NEW YORK (CNNMoney.com) — A plan announced today by Bank of America
will be the most aggressive foreclosure prevention effort ever
undertaken by a U.S. bank.
The program, scheduled to start in
December, will be open to distressed borrowers who signed up with
Countrywide Financial between January 1, 2004 and December 31, 2007.
Countrywide was acquired by Bank of America (BAC, Fortune 500) in July.
It
came in a legal settlement that the company entered into with the
attorney general offices of 11 states, who had sued Countrywide over
predatory lending practices, but the company stated that borrowers in
all 50 states will be eligible to participate in the program.
"The
Countrywide settlement is a watershed moment for loan modification
programs," said Mark Pearce, North Carolina’s Deputy Commissioner of
Banks and a member of the State Foreclosure Prevention Working Group.

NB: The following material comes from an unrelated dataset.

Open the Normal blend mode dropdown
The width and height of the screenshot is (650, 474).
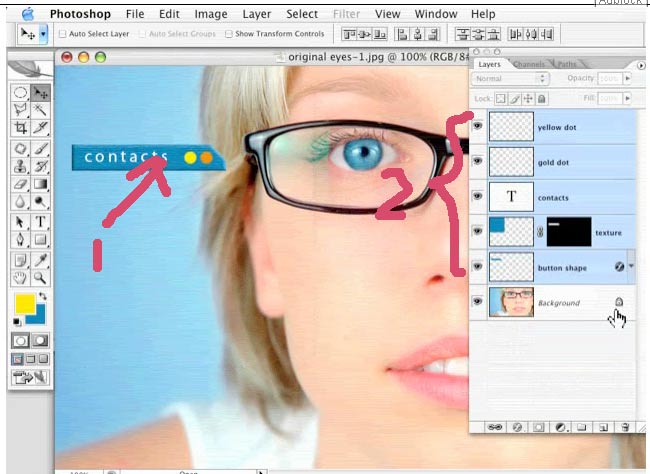[512, 78]
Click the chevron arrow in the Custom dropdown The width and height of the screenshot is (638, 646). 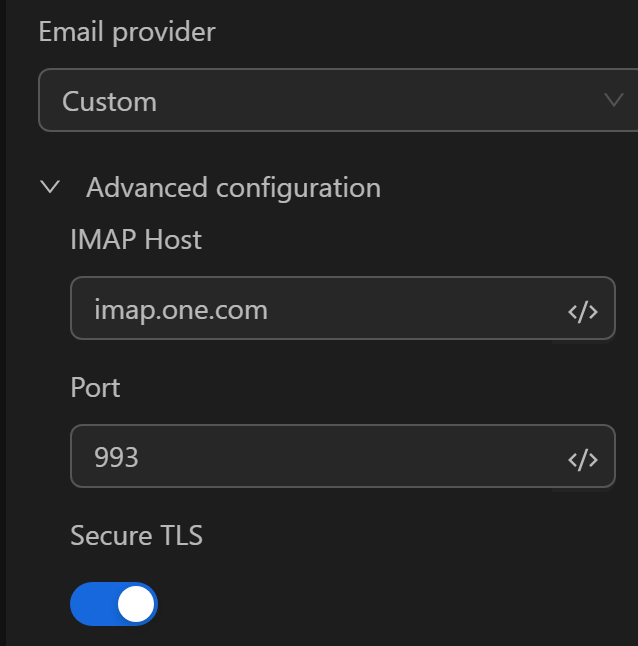point(613,100)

"This is, by far, the best [program ever], even better than the FDIC
program with IndyMac Bank."
As part of the initiative, Bank of
America will cut monthly housing payments, including mortgage, property
taxes and insurance, to no more than 34% of gross income. The move is
expected to help keep as many as 400,000 troubled borrowers in their
homes.
The program targets holders of subprime adjustable rate
mortgage (ARMs), subprime fixed rate loans and option ARMs, but prime
and Alt-A borrowers, who did not document their income, will be
eligible as well.
No other foreclosure prevention effort has aimed to keep borrowers’ house payments so low.
"[The program’s] affordability is far better than any other program out there," said Rick Simon, spokesman for Bank of America.
By contrast, the much heralded foreclosure-prevention initiative announced in August by the FDIC for customers of IndyMac Bank, the subprime lender that the agency took over in July, said it will keep borrower payments to no more than 38% of gross income.
"This
is the biggest mandatory modification of loans in U.S. history," said
Jerry Brown, attorney general of California, the state with the largest
number of borrowers who may benefit from the settlement. "Of course, we
never saw such a big rip-off by any other company either."
According
to Simon, the Countrywide program will proactively screen all of its
borrowers for eligibility, and then contact them directly to offer loan
workouts. No prepayment penalties or modification fees will apply. But
the program can’t help every Countrywide borrower. Some, because of
illness, divorce, job loss and the like, simply won’t be able to afford
any reasonable mortgage payment.
Simon added that Bank of America
is training personnel and putting systems into place that it hopes will
enable staff to deal with a large number of mortgages all at once.
The
new program comes with a price tag of $8.4 billion, but Simon says that
it will cost much less than foreclosing on homes en masse.
As the
credit crisis continues, more and more lenders and mortgage servicers
are coming to grips with the fact that preventing a foreclosure is
usually cheaper than going through the repossession process and then
reselling the property in a declining market.
Depending on each
borrower’s circumstances, Bank of America might freeze or lower a
loan’s interest rate or even cut the principal loan balance. The bank
said it will also participate in the government’s Hope for Homeowners
program, a provision of the housing rescue bill which went into effect
Oct. 1 and makes FHA-insured loans available for delinquent borrowers.
The announcement of the program came on the heels of Friday’s approval of the $700 billion Wall Street bailout, a measure which has been criticized for failing to address the foreclosure crisis head on.
The hope is that other lenders and servicers will follow Countrywide’s lead.
"Now
that we’ve gotten this with Countrywide, I would expect that we’ll be
talking with other major servicers to implement similar programs in the
near future," said North Carolina Deputy Commissioner of Banks Mark
Pearce, who worked on this settlement.
But he and other members
of the the State Foreclosure Prevention Working Group have been pushing
other lenders to do something this drastic for months, without much
luck.
"So far, they have failed to show the leadership required
to get it done," said Pearce. "I hope, having the market leader do this
will spur the other servicers to greater action."